------ Data extract ------

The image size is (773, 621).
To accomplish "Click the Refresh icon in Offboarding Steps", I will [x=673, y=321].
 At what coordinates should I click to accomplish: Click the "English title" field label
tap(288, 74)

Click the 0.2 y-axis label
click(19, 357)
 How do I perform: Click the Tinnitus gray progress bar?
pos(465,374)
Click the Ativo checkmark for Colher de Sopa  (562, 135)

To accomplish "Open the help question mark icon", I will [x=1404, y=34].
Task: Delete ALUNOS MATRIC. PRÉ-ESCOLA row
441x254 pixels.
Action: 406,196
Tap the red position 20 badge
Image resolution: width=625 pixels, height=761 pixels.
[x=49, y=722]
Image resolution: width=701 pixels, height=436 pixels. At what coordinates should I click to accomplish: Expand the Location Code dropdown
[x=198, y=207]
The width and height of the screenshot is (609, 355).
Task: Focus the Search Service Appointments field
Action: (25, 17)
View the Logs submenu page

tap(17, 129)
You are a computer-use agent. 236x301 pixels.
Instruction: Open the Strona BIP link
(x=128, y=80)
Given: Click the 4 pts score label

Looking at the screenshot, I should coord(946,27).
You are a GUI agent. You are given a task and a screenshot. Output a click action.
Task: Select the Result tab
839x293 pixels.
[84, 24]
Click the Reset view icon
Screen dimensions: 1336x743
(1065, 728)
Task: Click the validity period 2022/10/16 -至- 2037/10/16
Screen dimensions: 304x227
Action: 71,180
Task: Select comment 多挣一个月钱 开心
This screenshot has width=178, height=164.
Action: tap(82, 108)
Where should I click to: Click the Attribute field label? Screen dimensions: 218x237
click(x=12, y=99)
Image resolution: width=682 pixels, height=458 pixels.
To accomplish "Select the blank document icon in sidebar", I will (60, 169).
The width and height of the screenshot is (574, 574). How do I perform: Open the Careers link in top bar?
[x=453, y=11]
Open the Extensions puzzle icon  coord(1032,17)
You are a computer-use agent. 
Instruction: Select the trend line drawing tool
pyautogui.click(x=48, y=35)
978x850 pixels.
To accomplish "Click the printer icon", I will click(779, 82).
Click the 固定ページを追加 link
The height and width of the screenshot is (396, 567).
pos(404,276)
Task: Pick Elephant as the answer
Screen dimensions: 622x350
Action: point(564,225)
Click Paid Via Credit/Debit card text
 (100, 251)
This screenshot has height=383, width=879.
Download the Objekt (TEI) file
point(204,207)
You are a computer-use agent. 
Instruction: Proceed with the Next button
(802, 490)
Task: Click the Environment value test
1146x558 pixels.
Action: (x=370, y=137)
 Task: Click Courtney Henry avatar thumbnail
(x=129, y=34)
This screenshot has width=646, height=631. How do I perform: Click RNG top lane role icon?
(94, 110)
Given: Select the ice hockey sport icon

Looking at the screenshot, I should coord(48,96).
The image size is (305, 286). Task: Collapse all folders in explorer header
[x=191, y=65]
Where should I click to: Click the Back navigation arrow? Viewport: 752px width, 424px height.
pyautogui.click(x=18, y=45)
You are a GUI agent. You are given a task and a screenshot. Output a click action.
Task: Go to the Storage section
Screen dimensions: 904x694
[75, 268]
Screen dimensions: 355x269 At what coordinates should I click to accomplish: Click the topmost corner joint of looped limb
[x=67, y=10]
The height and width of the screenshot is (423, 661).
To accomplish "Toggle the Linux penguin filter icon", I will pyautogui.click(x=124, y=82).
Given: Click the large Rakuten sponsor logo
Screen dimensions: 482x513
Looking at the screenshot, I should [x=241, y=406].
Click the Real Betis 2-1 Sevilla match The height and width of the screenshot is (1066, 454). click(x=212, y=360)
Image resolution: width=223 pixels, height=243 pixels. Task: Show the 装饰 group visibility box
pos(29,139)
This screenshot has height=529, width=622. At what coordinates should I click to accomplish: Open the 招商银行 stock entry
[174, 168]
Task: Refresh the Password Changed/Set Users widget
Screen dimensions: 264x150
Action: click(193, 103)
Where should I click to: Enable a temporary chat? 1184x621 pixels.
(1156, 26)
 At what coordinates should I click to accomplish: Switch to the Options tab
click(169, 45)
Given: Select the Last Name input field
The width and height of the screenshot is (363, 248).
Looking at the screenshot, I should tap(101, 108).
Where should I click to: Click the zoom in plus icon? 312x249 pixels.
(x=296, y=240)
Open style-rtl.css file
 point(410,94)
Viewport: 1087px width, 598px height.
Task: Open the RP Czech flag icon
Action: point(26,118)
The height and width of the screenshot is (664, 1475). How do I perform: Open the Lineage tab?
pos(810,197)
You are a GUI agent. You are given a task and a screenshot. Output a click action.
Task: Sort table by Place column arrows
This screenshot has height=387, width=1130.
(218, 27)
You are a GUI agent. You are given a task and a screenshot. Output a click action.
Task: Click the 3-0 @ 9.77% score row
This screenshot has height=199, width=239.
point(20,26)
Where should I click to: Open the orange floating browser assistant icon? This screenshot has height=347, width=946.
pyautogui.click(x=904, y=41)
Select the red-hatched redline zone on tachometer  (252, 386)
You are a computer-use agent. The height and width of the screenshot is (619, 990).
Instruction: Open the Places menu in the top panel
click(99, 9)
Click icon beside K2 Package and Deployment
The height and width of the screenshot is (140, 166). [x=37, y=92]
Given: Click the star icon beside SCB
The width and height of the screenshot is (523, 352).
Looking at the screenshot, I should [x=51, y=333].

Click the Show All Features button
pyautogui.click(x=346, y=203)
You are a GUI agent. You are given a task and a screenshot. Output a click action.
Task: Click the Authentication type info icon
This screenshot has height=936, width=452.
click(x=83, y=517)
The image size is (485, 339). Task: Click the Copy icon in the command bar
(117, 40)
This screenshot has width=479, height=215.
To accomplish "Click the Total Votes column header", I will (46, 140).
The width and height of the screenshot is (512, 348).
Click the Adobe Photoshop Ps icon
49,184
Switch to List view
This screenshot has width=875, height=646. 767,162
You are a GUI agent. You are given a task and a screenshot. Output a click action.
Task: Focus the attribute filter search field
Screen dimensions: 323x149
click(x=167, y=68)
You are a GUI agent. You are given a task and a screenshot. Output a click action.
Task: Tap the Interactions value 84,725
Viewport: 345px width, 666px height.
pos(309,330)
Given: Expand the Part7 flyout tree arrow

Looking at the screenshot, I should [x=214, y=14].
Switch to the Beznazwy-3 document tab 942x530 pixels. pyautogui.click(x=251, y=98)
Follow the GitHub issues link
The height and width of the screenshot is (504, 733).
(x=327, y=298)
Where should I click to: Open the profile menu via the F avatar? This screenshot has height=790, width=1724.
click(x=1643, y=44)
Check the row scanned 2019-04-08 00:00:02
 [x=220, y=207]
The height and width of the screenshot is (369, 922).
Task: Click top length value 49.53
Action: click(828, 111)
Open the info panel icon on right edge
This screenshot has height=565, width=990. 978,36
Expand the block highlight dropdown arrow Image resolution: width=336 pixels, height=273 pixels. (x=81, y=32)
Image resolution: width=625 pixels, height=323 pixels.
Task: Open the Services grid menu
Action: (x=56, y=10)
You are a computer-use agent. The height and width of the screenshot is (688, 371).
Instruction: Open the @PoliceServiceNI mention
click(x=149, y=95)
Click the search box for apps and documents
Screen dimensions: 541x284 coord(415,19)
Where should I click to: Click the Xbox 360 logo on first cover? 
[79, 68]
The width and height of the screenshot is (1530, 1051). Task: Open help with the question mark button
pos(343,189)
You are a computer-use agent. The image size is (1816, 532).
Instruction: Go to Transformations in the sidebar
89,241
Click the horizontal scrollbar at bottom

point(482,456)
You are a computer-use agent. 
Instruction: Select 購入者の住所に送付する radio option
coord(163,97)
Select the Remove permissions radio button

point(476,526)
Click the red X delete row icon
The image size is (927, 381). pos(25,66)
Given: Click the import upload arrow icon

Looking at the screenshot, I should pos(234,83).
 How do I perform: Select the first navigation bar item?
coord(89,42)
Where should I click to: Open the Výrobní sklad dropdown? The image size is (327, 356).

------

> [Required work]: Report all lines in the listing above that contain the word "filter".

> [Response]:
To accomplish "Toggle the Linux penguin filter icon", I will pyautogui.click(x=124, y=82).
Task: Focus the attribute filter search field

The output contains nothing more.